Выбрать главу

  Причины и механизмы развития Ш. продолжают оставаться неясными. Большинство исследователей рассматривают, её как эндогенное заболевание, при котором имеет значение наследственное предрасположение. Значение наследственности в происхождении Ш. подтверждается исследованием близнецов, больных этим заболеванием. Наследственное отягощение при разных формах Ш. различно. В случаях непрерывно текущей Ш. у ближайших родственников больного нередко выявляются признаки глубокой шизоидной психопатии . При приступообразном течении заболевания подобная форма Ш. часто возникает и у ближайших родственников больного. Однако Ш. не относится к собственно наследственным заболеваниям ; её распространённость среди населения (около 0,8%) во много раз превышает распространённость наследственных болезней. Исследование высшей нервной деятельности у больных Ш. указывает на наличие охранительного торможения (в виде различных гипнотических фаз) и очагов застойного возбуждения. С помощью электроэнцефалографии, используя количеств. анализ, пытаются установить характерные для Ш. отклонения электрической активности головного мозга. Биологические и биохимические исследования обнаруживают иммунологические сдвиги и другие изменения, не идентичные при разных формах Ш. По данным нейрохимии, при Ш. возникают расстройства обмена биогенных аминов, энзимов и др. Гистологические изменения при Ш., по данным одних авторов, сводятся к поражению коры головного мозга, по другим данным, — субкортикальной (подкорковой) области. Обычно Ш. классифицируют по преобладающим симптомам или особенностям течения. Всем формам Ш. присуща та или иная степень прогредиентности (прогрессирования) течения. Различают 2 основных вида течения Ш. — непрерывный и приступообразный.
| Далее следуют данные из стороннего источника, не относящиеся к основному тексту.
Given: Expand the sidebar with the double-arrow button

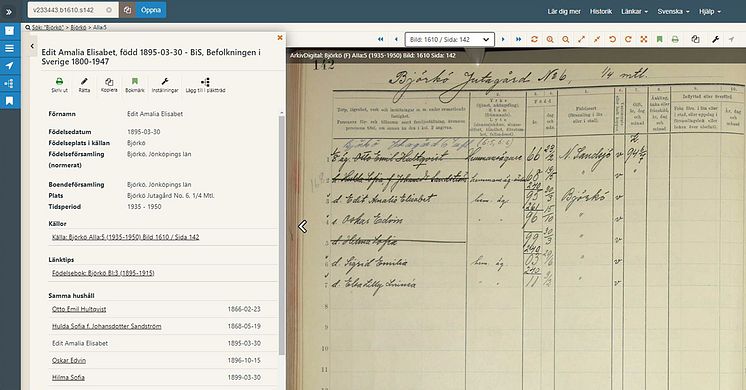Looking at the screenshot, I should (x=9, y=11).
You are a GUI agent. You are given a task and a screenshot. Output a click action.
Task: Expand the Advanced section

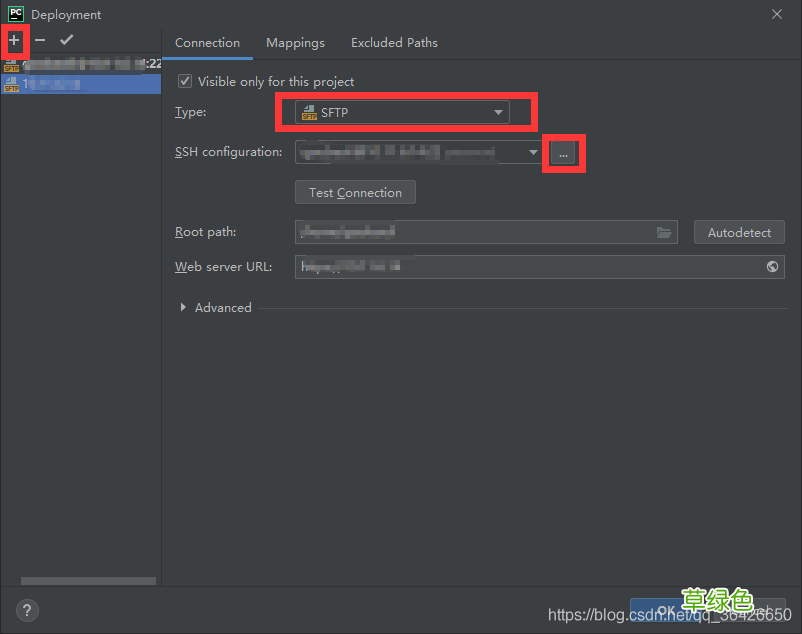point(184,308)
  Для непрерывной Ш. с самого начала присуще неуклонное нарастание негативных расстройств (явлений выпадения психических функций), которые сочетаются с однообразными т. н. продуктивными симптомами (галлюцинации и др.).
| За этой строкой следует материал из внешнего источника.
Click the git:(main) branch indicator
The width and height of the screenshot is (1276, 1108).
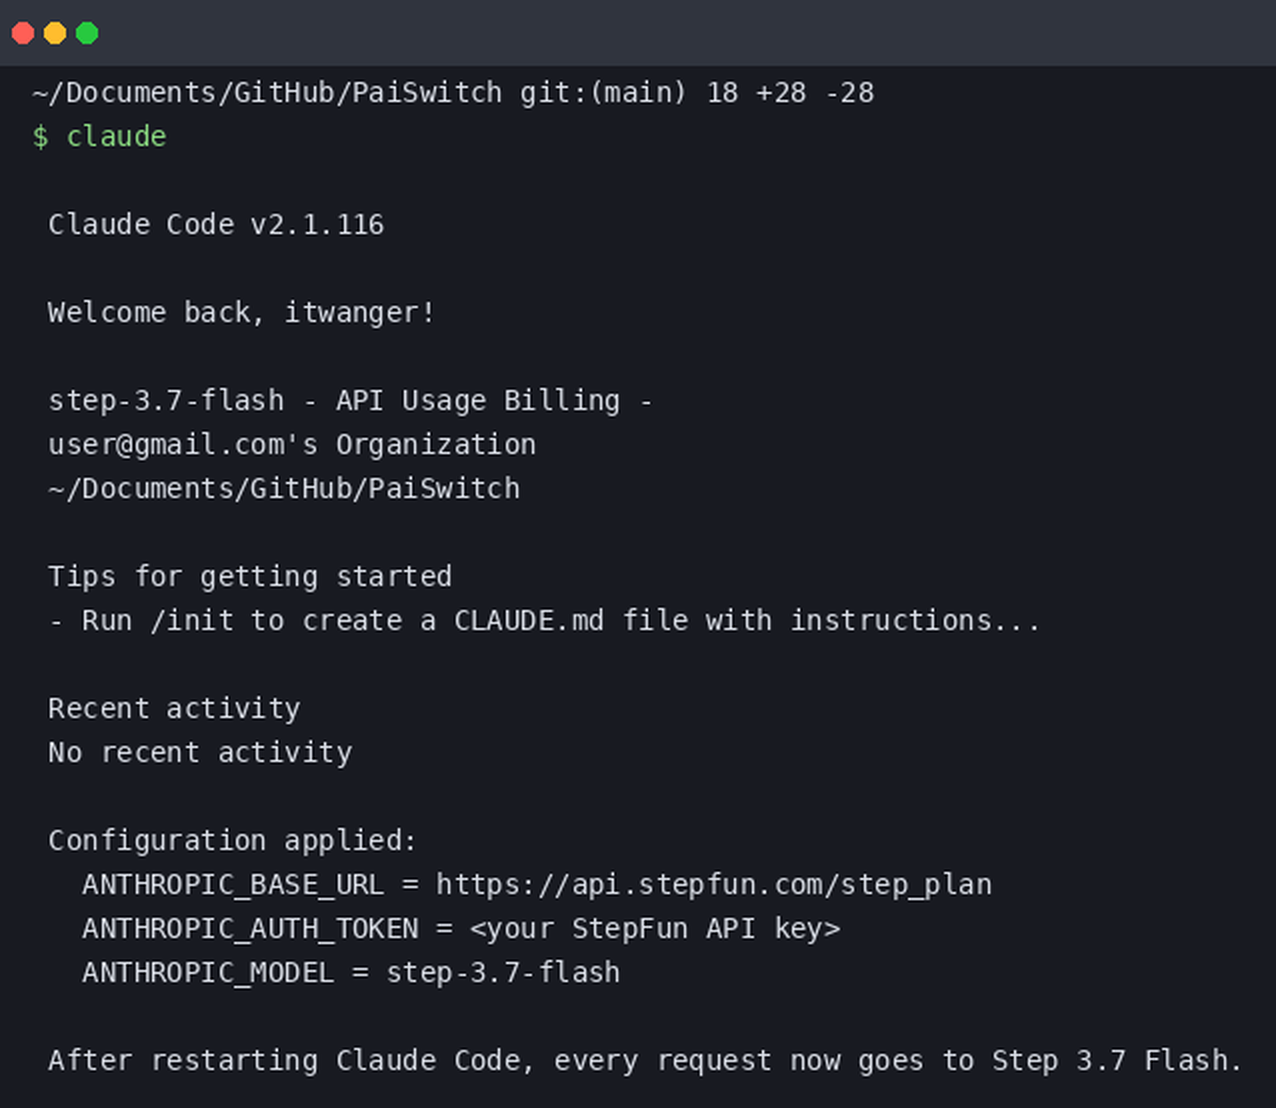pos(603,93)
  Непрерывная Ш. в свою очередь делится на злокачественную, прогредиентную и малопрогредиентную. Злокачественная Ш. возникает обычно в подростковом и юношеском возрастах; общепринятое её название — гебефрения. Для неё характерны непрерывно прогрессирующая бездеятельность, эмоциональная тупость, регресс поведения, которые сочетаются с разнообразными, но рудиментарными продуктивными симптомами. Возникновение этой формы в детском возрасте приводит к задержке психического развития (т. н. псевдоолигофрения). Прогредиентная Ш., которая проявляется параноидным синдромом (включая паранойю и парафрению ), обычно возникает после 30 лет. Появляется систематизированный бред (преследования, величия, ипохондрический и др.), который по мере прогрессирования болезни сочетается с явлениями психического автоматизма Кандинского — Клерамбо [по им. В. Х. Кандинского и французского психиатра Г. Клерамбо (1872—1934)], т. е. ощущения постороннего насильственного влияния, отчуждения собственных психических актов, а затем — с парафренией. В ряде случаев бред и галлюцинации сосуществуют с правильным поведением и сохранной трудоспособностью (т. н. мономания, или парциальное сумасшествие, по терминологии психиатров 19 в.). Иногда развитие болезни ограничивается стадией систематизированного бреда (паранойяльная Ш.). Малопрогредиентной Ш. (называется также стёртой, мягкой, псевдоневротической, психопатоподобной Ш.) свойственно преобладание навязчивых явлений , сенестопатий (неопределённые тягостные ощущения в теле), проявлений ипохондрии, истерии в сочетании с выраженным аутизмом (преобладание замкнутости, активное отстранение от внешнего мира), стойкой астенизацией, эмоциональным обеднением.